*** Exercise materials
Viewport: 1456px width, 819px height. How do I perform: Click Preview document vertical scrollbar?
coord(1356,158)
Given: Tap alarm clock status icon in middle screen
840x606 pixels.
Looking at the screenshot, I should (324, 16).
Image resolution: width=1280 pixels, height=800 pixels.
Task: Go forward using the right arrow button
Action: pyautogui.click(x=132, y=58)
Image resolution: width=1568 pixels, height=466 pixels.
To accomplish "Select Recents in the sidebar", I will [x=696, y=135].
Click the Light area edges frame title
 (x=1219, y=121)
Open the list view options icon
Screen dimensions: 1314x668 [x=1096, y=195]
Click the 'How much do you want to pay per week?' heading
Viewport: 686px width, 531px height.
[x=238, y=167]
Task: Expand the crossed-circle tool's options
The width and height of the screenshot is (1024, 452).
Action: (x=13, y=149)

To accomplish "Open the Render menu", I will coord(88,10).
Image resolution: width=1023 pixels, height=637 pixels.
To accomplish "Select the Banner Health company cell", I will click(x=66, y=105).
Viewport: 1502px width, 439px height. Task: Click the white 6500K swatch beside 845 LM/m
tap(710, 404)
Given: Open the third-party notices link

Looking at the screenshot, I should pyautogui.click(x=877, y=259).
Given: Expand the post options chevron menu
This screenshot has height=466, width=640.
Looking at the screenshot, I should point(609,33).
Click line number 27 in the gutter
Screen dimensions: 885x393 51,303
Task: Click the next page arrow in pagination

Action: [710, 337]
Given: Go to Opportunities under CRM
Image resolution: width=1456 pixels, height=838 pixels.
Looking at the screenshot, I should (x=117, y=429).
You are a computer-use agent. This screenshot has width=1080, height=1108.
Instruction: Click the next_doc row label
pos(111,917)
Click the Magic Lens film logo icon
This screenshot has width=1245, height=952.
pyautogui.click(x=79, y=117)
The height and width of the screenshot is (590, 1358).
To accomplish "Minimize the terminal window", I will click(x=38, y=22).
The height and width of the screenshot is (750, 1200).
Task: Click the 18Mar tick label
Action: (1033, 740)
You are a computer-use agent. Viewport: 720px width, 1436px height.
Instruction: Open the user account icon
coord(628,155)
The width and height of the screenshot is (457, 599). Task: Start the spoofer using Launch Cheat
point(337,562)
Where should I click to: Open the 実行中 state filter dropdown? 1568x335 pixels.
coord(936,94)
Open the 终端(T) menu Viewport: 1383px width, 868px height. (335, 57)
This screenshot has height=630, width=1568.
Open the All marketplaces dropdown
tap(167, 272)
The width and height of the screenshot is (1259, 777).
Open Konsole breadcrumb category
******
▶ **To be done**: Present the lines of the records, from the line containing "The height and width of the screenshot is (590, 1358)." through the end of the records, inclusive, as a Markdown table with the columns Row and Line, omitting any blank lines.

▶ **Solution**:
| Row | Line |
|---|---|
| 1 | The height and width of the screenshot is (590, 1358). |
| 2 | To accomplish "Minimize the terminal window", I will click(x=38, y=22). |
| 3 | The height and width of the screenshot is (750, 1200). |
| 4 | Task: Click the 18Mar tick label |
| 5 | Action: (1033, 740) |
| 6 | You are a computer-use agent. Viewport: 720px width, 1436px height. |
| 7 | Instruction: Open the user account icon |
| 8 | coord(628,155) |
| 9 | The width and height of the screenshot is (457, 599). Task: Start the spoofer using Launch Cheat |
| 10 | point(337,562) |
| 11 | Where should I click to: Open the 実行中 state filter dropdown? 1568x335 pixels. |
| 12 | coord(936,94) |
| 13 | Open the 终端(T) menu Viewport: 1383px width, 868px height. (335, 57) |
| 14 | This screenshot has height=630, width=1568. |
| 15 | Open the All marketplaces dropdown |
| 16 | tap(167, 272) |
| 17 | The width and height of the screenshot is (1259, 777). |
| 18 | Open Konsole breadcrumb category |